Leitores, tudo que aprendemos como formas respeitosas e de carinho hoje não pode ser usado, devemos evitar a proximidade umas/uns das/os outras/os. Apertos de mão, abraços, tapinha nas costas e tudo mais que faz parte da nossa rotina de afetos devem ser evitados. Mas atenção, a proximidade é proibida, mas outras expressões de afeto são necessárias. Invente, crie, temos que reagir de forma solidária em tempos de prevenção de COVID-19. 

Digo a vocês que o isolamento não afasta o coronavírus, ele apenas evita que os precários serviços de saúde – públicos e particulares – entrem em colapso e não possam nos atender. 

Encontre outras formas de dizer aos vizinhos e aos parentes que está por perto e atento, cuidando da saúde deles e da sua, afinal, nossa meta é não precisar de atendimento médico. Coloquem lenços brancos nas portas, nas janelas, use-os como bandeiras de paz, transmitam um pouco de otimismo 

Devemos refletir sobre a importância do Sistema Único de Saúde (SUS), afinal os que lutaram pela Reforma Sanitária e pelo atendimento universal abriram as veredas de atendimento indiscriminado. Vocês, os mais jovens, não viveram o tempo em que só tinham acesso a atendimento de saúde as pessoas que possuíam um vínculo empregatício. 
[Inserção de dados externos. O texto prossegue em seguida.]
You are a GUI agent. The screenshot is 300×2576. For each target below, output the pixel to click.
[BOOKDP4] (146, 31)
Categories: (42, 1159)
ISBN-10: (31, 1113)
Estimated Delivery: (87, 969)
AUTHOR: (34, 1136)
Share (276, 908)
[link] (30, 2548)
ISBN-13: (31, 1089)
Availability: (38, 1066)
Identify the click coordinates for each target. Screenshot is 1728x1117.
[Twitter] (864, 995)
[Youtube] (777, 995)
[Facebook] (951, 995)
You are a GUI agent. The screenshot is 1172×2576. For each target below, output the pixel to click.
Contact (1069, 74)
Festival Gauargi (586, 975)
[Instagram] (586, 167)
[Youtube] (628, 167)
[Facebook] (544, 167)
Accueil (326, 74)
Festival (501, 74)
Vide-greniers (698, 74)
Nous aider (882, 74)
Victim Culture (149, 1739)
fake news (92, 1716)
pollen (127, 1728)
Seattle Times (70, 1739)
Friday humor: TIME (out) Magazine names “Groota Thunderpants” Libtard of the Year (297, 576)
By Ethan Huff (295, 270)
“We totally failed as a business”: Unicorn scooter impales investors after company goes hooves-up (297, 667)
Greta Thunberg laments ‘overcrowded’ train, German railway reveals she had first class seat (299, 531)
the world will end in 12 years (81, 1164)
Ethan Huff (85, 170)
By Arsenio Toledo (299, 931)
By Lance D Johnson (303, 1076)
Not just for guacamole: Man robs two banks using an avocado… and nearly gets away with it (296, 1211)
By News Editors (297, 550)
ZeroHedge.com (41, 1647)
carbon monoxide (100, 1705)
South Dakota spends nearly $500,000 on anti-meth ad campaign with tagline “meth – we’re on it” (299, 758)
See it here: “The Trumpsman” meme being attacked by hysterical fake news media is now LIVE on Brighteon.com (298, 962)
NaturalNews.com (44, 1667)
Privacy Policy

Vi se negar atendimento às/aos mais velhas/os. Avós e tias – sempre mulheres – que haviam se dedicado ao árduo trabalho de reprodução social, mantendo seus lares e cuidando de crianças, no fim da vidaeram tratadas como indigentes em hospitais mantidos por ações filantrópicas. Hoje, atendimento de saúde pública é direito. Percebem a diferença? Cobrar atendimento digno é direito, pagamos impostos e eles são altos, muito altos, sobretudo para as pessoas vulnerabilizadas por um sistema socialmente injusto. 

As lições de outras pandemias 

As pandemias são cruéis, varrem os continentes, levam milhares de pessoas, deixam as cidades desertas. Ao estudar as pandemias de cólera, descobri que, em 1817, os europeus conheceram a cólera e, de lá para cá, muitas pandemias assolaram o mundo. O flagelo produzido pela cólera era aterrador, pois as mortes produziram revoltas e rebeliões contra os governantes, acusados pelos insuficientes socorros públicos colocados à disposição dos acometidos pela doença. A moléstia acompanhou todas as rotas à época, militares e comerciais. A civilizada Europa deixava de ser imune ao “mal do Ganges. 

Qualquer semelhança com a COVID-19 não é mera coincidência, é parte do descaso de governantes que, sistematicamente, negam os direitos à saúde, impõem o sucateamento aos serviços de saúde e acreditam que tudo pode se resumir a uma gripe. 

Pensem comigo, não é só a COVID-19 que pode nos atingir. Lembrem-se de que,  todos os dias, temos outros problemas de saúde e de que os usuários do sistema de saúde não são atingidos apenas pelo coronavírus. Muitos são acometidos por acidente vascular cerebral, infarto, tuberculose, insuficiência renal e outras doenças, crônicas ou não, exigindo atendimento em saúde.  

Ao se aquietar em casa, resguardamos a vida de todos, coisa que o Estado não conseguiu prever e agora nos pensa histéricos – uma vez mais a suposta culpa é da vítima –, alarmistas e o que mais inventarem. O confronto e a apuração de responsabilidades, eu deixo para depois. Agora é ficar em casa. 

Ninguém merece 

O cerceamento das atividades rotineiras da população atingida pela cólera, no passado, ou pela COVID-19, hoje, deixa as pessoas aflitas, as ruas desertas e a sensação de impotência gera tristeza, às vezes desespero e, no mais das vezes, resta- 
-nos medo e pânico. 

Não se deixe abater pelo desânimo! Reaja, não importa de quem seja a responsabilidade pelo flagelo imposto pelo coronavírus. Fique em casa, proteja a si, aos seus e aos demais de serem acometidos pela doença. 

Chore ao ver a cidade deserta. Eu chorei ao ver a Cidade Universitária sem vida, sem o barulho, o trânsito e tudo o mais que faz o dia a dia de discentes, técnicas/os e docentes.  

O sacrifício nos foi imposto, mas ele há de passar. Ao nos ausentarmos, poderemos proceder outras medidas que nos resguardem dos problemas de hoje. Afinal, devemos preservar nossa capacidade de ser solidárias/os e de decidir nossos destinos. Agite a bandeira da liberdade e confie na nossa capacidade de oferecer resposta. Ficar em casa é resistir. 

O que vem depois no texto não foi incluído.